# Work to be completed
If a line of the records contains the word "agent", list it.

*** Exercise data ***

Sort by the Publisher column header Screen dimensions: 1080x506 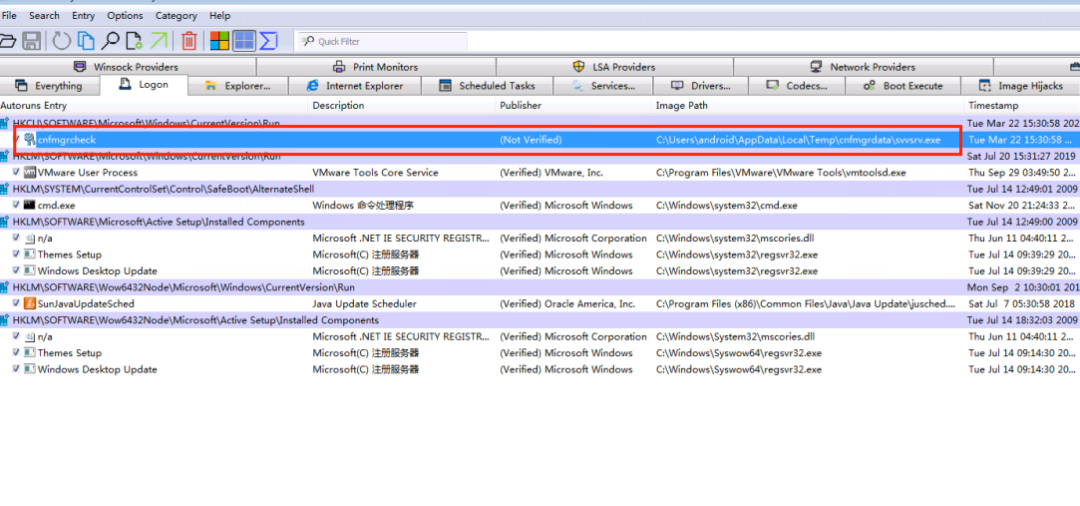[521, 105]
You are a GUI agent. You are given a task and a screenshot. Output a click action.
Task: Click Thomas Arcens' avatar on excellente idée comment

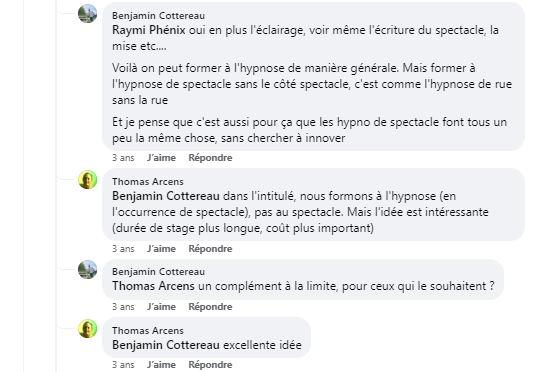coord(88,328)
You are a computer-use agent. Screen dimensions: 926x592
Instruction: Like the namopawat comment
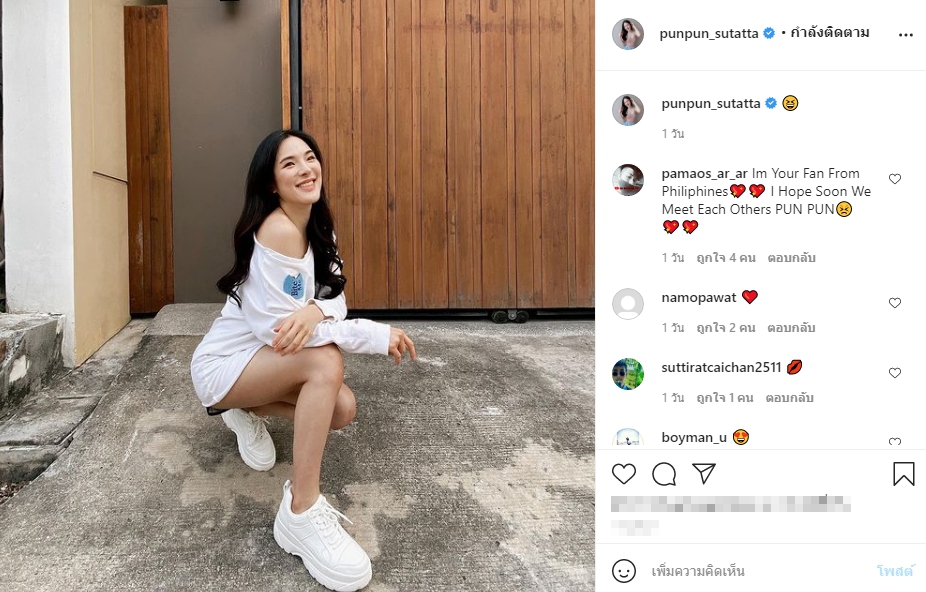(x=895, y=303)
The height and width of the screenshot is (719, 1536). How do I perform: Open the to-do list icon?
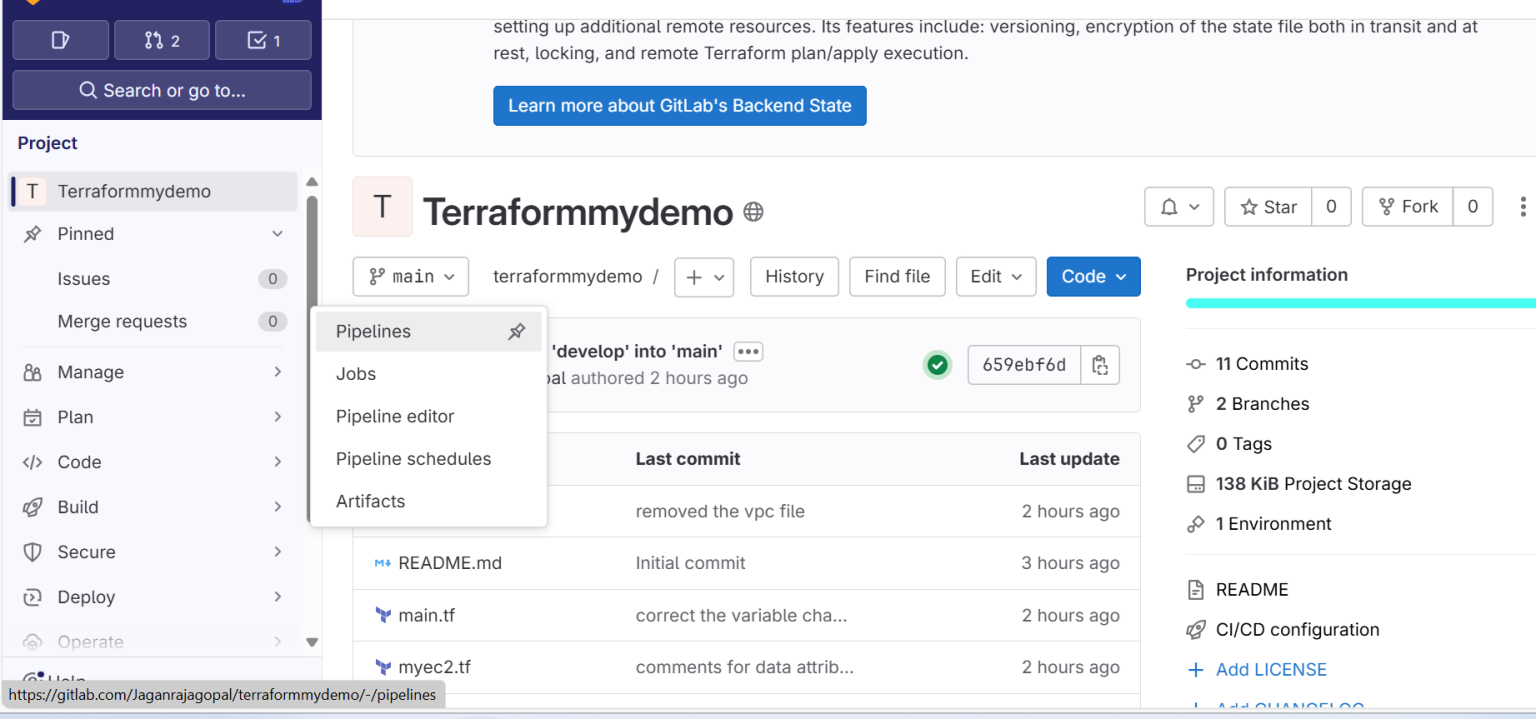pyautogui.click(x=263, y=41)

***

# Solved exercise
You are a GUI agent. You are given a task and a screenshot. Output a click action.
You are a computer-use agent. Screen dimensions: 926x592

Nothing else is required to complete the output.